İşte Mahmut Bıyıklı’nın o yazısı;
Türkiye’de vakti geldiğinde kullanılmak üzere kurulan sayısız yapı var. Algı operasyonları için sınırsız materyal sağlayan bu yapılar uzun yıllar desteklenerek büyütülüyor marjinal çıkışlarıyla medyada konuk edilerek kamuoyu tarafından tanınırlıkları sağlanıyor.
Kimlerin kurduğunu ve bu odakları kimlerin koruduğunu merak edenler bu yapılar patlatıldıktan sonra oluşan algının kimin işine yaradığını araştırabilir.
28 Şubatta bu yapıların nasıl piyasaya sürüldüğünü ahlaksız aksiyonlarıyla hangi algıların oluşturulduğunu ve sonucunda nelerin olduğunu hepimiz hatırlıyoruz.

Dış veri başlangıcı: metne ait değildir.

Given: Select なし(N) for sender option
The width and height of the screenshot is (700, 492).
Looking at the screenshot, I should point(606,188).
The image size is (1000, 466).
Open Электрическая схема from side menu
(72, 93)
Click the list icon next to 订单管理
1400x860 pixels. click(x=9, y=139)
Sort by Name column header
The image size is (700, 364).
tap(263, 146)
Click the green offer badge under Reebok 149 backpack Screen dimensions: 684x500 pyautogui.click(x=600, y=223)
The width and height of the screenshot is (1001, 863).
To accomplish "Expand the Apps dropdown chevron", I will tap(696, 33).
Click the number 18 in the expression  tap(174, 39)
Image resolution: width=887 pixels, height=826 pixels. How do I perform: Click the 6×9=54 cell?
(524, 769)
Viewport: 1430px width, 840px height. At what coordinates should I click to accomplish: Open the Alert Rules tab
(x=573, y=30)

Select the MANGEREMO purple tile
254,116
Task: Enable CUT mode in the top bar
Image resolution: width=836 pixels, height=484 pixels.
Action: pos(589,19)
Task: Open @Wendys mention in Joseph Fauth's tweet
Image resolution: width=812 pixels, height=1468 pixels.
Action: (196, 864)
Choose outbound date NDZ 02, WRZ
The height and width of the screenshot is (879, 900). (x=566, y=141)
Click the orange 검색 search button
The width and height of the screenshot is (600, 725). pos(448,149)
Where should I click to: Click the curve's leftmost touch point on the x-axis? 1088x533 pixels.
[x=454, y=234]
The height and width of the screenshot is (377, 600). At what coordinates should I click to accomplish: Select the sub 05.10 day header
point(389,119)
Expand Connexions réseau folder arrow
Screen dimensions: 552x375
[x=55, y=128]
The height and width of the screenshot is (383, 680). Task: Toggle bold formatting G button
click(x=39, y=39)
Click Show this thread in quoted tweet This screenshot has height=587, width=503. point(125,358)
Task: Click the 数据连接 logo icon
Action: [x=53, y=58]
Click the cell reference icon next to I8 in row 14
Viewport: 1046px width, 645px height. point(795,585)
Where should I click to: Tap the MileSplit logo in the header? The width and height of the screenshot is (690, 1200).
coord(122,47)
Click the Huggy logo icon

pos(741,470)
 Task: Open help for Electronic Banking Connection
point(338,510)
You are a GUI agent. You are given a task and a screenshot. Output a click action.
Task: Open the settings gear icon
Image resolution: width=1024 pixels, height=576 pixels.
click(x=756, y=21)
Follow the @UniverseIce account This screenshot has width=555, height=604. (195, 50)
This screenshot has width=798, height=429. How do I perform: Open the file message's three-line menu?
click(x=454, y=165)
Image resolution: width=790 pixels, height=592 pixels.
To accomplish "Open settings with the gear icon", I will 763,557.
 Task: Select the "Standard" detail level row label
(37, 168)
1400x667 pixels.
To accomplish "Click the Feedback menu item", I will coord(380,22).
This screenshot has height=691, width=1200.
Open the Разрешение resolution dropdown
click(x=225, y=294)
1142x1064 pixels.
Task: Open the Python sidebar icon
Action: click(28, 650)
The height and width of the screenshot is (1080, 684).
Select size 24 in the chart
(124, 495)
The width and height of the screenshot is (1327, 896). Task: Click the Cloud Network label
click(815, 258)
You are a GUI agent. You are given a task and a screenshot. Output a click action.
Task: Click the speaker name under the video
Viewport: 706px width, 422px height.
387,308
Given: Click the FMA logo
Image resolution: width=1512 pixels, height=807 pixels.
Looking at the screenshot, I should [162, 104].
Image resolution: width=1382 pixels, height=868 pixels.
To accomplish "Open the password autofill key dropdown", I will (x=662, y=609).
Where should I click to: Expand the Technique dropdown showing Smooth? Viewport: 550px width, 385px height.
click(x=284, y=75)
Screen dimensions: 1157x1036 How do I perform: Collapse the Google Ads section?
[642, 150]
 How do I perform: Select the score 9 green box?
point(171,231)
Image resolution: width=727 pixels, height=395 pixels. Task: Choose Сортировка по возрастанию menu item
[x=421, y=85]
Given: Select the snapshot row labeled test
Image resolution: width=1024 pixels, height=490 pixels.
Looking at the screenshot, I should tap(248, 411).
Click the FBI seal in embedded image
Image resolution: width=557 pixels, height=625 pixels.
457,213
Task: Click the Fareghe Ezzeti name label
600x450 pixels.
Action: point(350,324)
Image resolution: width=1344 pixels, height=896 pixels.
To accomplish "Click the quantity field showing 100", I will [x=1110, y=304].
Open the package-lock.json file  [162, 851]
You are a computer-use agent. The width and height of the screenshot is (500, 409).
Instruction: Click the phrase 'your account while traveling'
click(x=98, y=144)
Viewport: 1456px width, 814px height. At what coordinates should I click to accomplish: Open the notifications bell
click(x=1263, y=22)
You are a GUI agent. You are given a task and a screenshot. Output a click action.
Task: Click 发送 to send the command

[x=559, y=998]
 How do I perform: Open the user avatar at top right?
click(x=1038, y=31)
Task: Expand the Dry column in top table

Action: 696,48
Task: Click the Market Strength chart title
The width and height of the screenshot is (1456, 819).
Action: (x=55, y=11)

Aczmendiler denen ucubeleri meydan yerine salıp kara kıyafetleriyle sert telaffuzlarıyla manşet olmalarını sağlayanlar çevirdikleri sinemanın finalini Fadime Şahin’le yaptılar. İçine biraz Nurculuk biraz Kadirilik biraz radikallik biraz doğu kültürü ve çokça aptallık ekleyerek harmanlanan Aczmendilik ne geleneğe yaslanan ne de derin kökleri olan bir yapıydı.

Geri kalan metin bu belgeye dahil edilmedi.